SAS, one of the biggest players in the analytics software game, says it isn’t about how much data there is, but what a company does with it. They also provide one of the most straightforward definitions around, even if it doesn’t include any hard numbers: “Big data is a term that describes the large volume of data – both structured and unstructured – that inundates a business on a day-to-day basis.” They go on to explain that big data “can be analyzed for insights that lead to better decisions and strategic business moves.”

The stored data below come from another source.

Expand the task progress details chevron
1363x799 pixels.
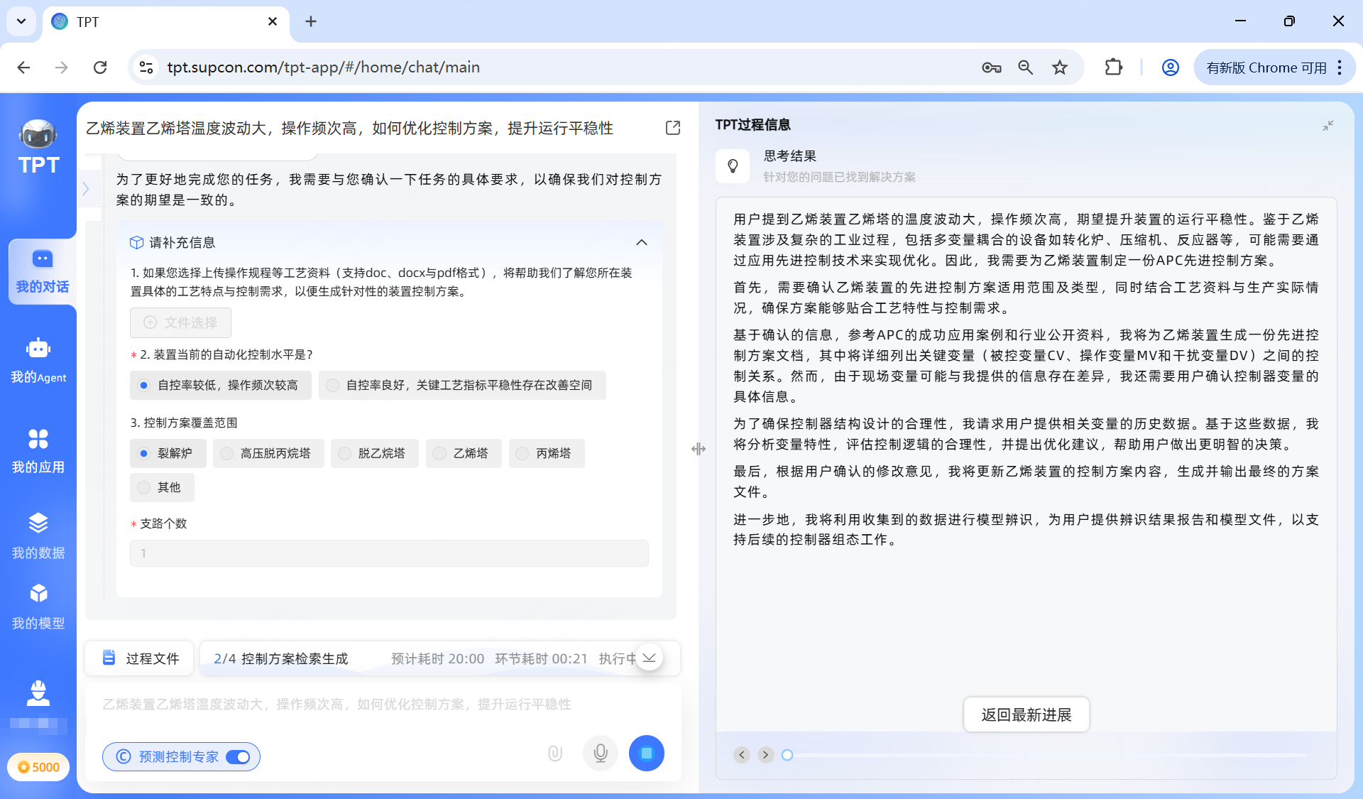[x=649, y=658]
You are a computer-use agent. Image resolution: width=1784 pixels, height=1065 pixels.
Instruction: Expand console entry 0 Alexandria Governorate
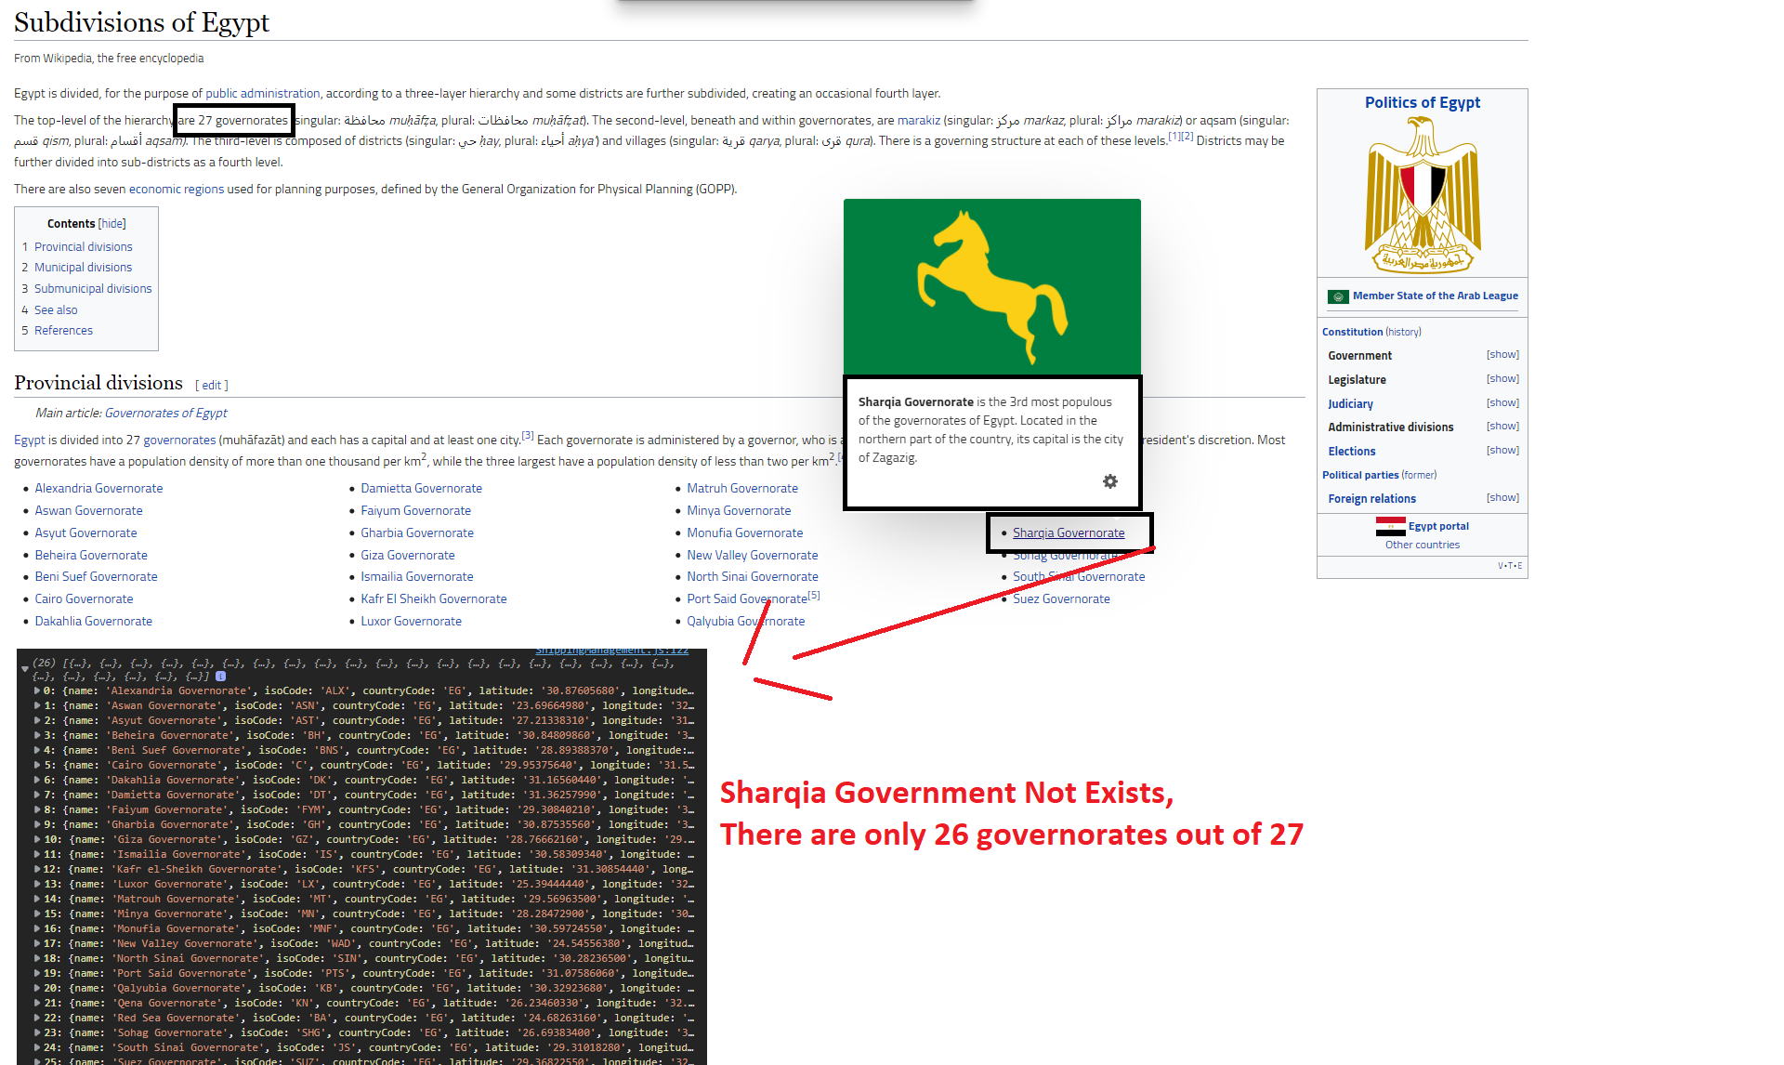click(37, 691)
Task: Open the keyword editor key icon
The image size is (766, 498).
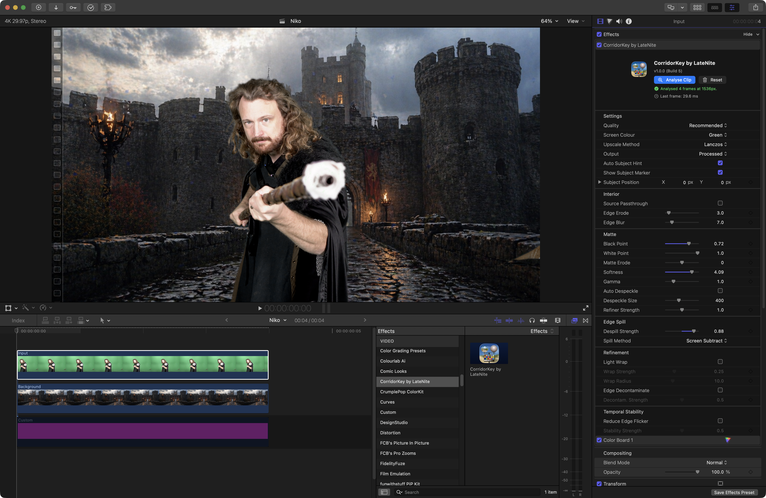Action: pyautogui.click(x=73, y=7)
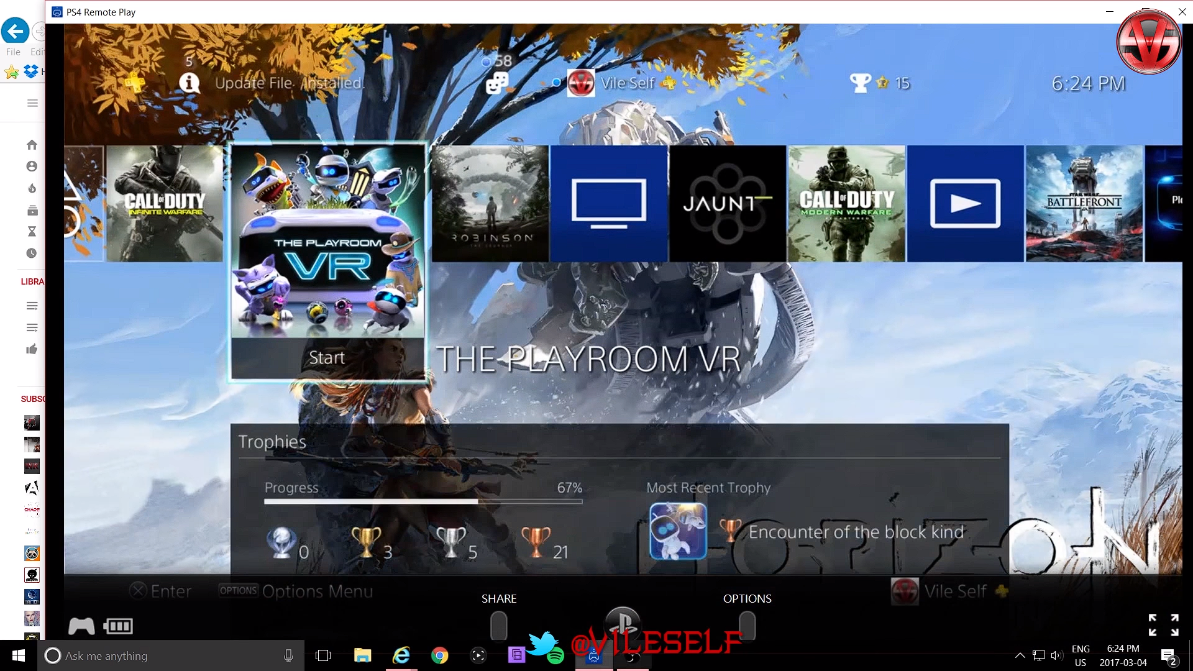This screenshot has height=671, width=1193.
Task: Click the Liked videos thumbs-up icon
Action: [x=32, y=349]
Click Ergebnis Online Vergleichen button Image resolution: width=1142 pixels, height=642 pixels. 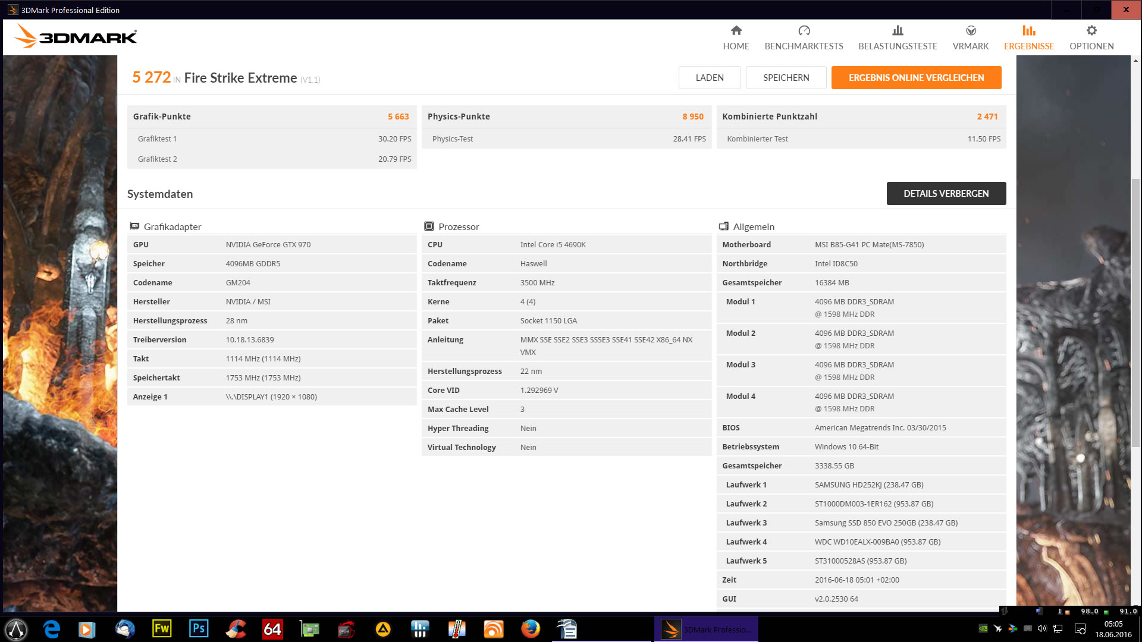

That helps some, but some context and statistics might give us more of a solid outline. According to research published by IDC in 2014, the total amount of data on the internet, or the “digital universe,” doubles every year. At the time of publication the sum of it all came to about 4.4 zettabytes, or 4.4 trillion gigabytes (that’s 4,400,000,000,000 if you want to see all the zeros). The researchers predicted that by 2020, that amount will multiply ten-fold to reach 44 zettabytes. That’s a lot of data; you’d need almost 700 billion iPhone X basic models to hold it all. It’s definitely big. But the big data used by enterprises doesn’t include all of it, so we’re going to need to get more specific.
According to the same IDC report, by 2020 approximately 37% of that data would be useful if analyzed. So much of the data floating around in the world is uncharacterized and untagged, which means that we don’t really know what it is, making it effectively useless. That 37% prediction, or just over 16 trillion gigabytes, is where analytics companies find their value. That’s certainly still a big number, but a little easier to work with.
To further break that amount down, experts in the field use what are called the Four Vs of Big Data: Volume, or the sheer amount of data in a set; Variety, or the different types of data in the set; Velocity, or the rate at which data is generated and processed; and Veracity, or how certain and complete the data is. These four factors come together to determine how useful a data set is to the business that owns it. In layman’s terms, it needs to be a lot of data of different kinds, available as soon as possible after it’s made, with enough information and context to be sorted and used to inform decisions. We still have some buzzwords, but much like data after the fourth V, they’re starting to make a little sense now with context!
That’s all well and good, but it leaves us with one big question: when a business has all this data gathered, analyzed and sorted, what do they do with it? Sure, informed insight and data-driven decisions sound nice, but what do they actually mean?
It’s actually fairly straightforward. Data scientists, with the help of powerful computers, pore over the information provided to help make decisions. For governments, that can mean looking at traffic or crime data to find patterns and improve the systems in place. For healthcare, it can help to determine which treatments are effective or fix problems with their payments systems. There are a million ways to use it in just about any field you can think of, and that’s with modern technology in a world where tech advances so quickly, our phones are outdated in a matter of months!
In short, “big” data is a pretty major understatement, and it has practically unlimited applications, because in every industry there are lots of decisions to be made at all levels, and all of those decisions will be better if the person making them has access to as much information as possible. When you put it that way, it’s a lot easier to see why the concept has taken tech by storm over the last couple of decades!